Consignes:
(a) Répondez à ces questions sur l'extrait consacré au Go :
(i) Sur quel point se trouve B4 dans la forme à laquelle Noir a été réduit ?
(ii) Au bord, avec 6 pierres alignées sur la deuxième ligne, Noir peut-il vivre s'il a le trait ?
(iii) Au bord, avec 7 pierres alignées, à quelle forme Noir est-il réduit s'il joue le premier ?
(b) Recopiez fidèlement, dans l'extrait consacré au Go, le passage qui va de "Commentaires" jusqu'à "résultat : la Mort.".

Extrait:
----------------

J'aborderais ultérieurement en commentaire de ce billet d'autres groupes et leur statut. Vous comprendrez en particulier le titre donné à ce billet. J'ajouterais au gré de ma fantaisie et de l'inspiration du moment quelques remarques qui pourraient je l'espère vous inciter à cheminer sur la voie ardue, parfois ingrate du Go (qui comme toutes ces voies arides est ô combien enrichissante).
Commentaires
J'en viens donc à l'objet
J'en viens donc à l'objet premier du billet ci-dessus : l'arithmétique dans l'espace.
Quel est le statut (vivant? mort?) de ce groupe (sur le bord, six pierres alignées sur la deuxième ligne) suivant le trait :
Si Noir joue en premier, peut-il sauver son groupe ?
Voici une façon pour Noir de jouer. Noir est mort. : B4 est au point vital de la forme en 3 auquel il a été réduit. Prendre B2 ne donne à Noir qu'un faux oeil.
Les autres premiers coups de Noir donne le même résultat : la Mort.
Sur le bord, avec 6 pierres alignées sur la deuxième ligne, Noir ne peut pas vivre même s'il a le trait.
Et avec 7?
Si Noir joue le premier :
Il est réduit à une forme en 4 intersections alignées qui est inconditionnellement vivante.
Si Blanc joue le premier :
Du fait du trait, Blanc peut réduire Noir à une forme en 3 en sente (prononcation : séneté) i.e. en conservant le trait. Il n'a plus qu'à jouer au point vital de la forme en 3 : Noir est mort.
Sur le bord, avec 7 pierres alignées sur la deuxième ligne, Noir vit s'il joue le premier, Blanc tue s'il joue le premier.

----------------

Entrées:
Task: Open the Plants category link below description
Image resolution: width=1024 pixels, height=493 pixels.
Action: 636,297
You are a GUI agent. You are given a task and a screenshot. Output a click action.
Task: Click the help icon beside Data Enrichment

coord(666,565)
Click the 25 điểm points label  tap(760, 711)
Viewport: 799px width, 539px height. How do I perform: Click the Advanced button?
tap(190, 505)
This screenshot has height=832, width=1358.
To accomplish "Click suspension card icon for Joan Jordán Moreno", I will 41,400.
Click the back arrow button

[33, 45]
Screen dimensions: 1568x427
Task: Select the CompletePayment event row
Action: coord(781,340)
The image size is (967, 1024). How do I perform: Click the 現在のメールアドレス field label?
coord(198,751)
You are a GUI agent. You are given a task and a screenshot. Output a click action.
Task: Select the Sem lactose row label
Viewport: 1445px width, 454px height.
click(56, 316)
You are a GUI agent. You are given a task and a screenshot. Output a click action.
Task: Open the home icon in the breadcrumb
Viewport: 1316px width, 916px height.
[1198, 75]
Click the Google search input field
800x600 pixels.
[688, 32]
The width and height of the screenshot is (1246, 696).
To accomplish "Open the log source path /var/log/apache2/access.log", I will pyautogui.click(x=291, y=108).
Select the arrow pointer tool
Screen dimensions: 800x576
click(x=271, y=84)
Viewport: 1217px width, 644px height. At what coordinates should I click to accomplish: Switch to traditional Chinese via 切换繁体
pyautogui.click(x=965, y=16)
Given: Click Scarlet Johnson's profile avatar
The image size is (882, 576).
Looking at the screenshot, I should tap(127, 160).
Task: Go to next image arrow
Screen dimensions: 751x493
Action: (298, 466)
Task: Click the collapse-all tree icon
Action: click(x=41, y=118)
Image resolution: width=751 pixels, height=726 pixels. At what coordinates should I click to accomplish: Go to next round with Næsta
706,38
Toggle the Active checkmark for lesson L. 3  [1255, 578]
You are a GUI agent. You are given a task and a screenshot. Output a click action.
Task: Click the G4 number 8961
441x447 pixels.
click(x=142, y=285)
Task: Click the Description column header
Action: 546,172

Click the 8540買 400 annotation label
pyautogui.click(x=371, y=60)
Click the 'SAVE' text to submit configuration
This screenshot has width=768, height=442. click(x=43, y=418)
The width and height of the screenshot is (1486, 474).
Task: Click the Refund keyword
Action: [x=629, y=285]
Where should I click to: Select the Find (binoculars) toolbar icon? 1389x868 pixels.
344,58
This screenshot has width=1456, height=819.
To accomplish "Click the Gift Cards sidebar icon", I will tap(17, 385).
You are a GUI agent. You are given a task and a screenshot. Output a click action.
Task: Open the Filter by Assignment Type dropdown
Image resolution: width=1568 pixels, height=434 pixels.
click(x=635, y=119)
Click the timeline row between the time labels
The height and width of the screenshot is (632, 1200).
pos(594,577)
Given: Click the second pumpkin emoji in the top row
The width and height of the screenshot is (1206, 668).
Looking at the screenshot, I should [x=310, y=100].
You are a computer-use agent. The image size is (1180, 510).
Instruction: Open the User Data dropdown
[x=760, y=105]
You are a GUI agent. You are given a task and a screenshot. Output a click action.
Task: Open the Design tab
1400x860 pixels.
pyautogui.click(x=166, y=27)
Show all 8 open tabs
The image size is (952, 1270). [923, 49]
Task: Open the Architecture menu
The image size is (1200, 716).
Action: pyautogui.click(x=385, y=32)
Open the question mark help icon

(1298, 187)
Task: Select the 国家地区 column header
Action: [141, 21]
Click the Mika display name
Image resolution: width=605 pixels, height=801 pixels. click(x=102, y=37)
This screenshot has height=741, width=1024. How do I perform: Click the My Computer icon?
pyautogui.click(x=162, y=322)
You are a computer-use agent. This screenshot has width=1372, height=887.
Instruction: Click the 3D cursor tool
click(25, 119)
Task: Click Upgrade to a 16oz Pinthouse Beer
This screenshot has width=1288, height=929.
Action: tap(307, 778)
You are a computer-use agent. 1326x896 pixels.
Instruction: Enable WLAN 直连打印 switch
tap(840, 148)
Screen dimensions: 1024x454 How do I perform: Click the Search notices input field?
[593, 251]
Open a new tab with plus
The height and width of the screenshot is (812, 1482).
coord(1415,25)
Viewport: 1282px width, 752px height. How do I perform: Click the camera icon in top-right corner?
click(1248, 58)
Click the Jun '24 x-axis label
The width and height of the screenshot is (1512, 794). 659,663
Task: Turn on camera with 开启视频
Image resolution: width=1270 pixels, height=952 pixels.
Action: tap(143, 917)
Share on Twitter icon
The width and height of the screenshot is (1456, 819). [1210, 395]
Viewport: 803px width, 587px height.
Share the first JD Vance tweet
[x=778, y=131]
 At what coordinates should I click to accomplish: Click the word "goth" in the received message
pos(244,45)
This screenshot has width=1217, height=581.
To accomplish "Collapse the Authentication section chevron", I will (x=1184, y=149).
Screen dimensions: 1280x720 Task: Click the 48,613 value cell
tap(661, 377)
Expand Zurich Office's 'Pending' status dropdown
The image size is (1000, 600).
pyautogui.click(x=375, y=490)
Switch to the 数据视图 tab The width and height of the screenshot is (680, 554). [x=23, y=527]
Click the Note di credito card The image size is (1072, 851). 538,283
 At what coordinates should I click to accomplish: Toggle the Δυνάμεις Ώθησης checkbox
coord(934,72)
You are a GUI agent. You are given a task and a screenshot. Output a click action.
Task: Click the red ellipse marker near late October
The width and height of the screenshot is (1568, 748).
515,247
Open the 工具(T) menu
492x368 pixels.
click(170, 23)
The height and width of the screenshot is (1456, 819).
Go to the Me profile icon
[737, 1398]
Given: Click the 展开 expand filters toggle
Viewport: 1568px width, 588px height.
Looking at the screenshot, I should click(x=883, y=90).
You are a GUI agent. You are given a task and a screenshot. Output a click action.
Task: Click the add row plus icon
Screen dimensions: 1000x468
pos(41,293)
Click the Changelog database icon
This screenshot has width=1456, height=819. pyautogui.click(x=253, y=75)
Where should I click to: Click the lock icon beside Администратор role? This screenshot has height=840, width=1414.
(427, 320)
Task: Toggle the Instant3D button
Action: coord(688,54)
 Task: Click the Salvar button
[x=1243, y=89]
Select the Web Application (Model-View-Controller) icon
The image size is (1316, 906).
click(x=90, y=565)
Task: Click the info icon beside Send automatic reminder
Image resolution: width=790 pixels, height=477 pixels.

----------------

Réponses:
(a)
(i) Au point vital de la forme en 3.
(ii) Non, Noir ne peut pas vivre même s'il a le trait.
(iii) À une forme en 4 intersections alignées, qui est inconditionnellement vivante.

(b)
Commentaires
J'en viens donc à l'objet
J'en viens donc à l'objet premier du billet ci-dessus : l'arithmétique dans l'espace.
Quel est le statut (vivant? mort?) de ce groupe (sur le bord, six pierres alignées sur la deuxième ligne) suivant le trait :
Si Noir joue en premier, peut-il sauver son groupe ?
Voici une façon pour Noir de jouer. Noir est mort. : B4 est au point vital de la forme en 3 auquel il a été réduit. Prendre B2 ne donne à Noir qu'un faux oeil.
Les autres premiers coups de Noir donne le même résultat : la Mort.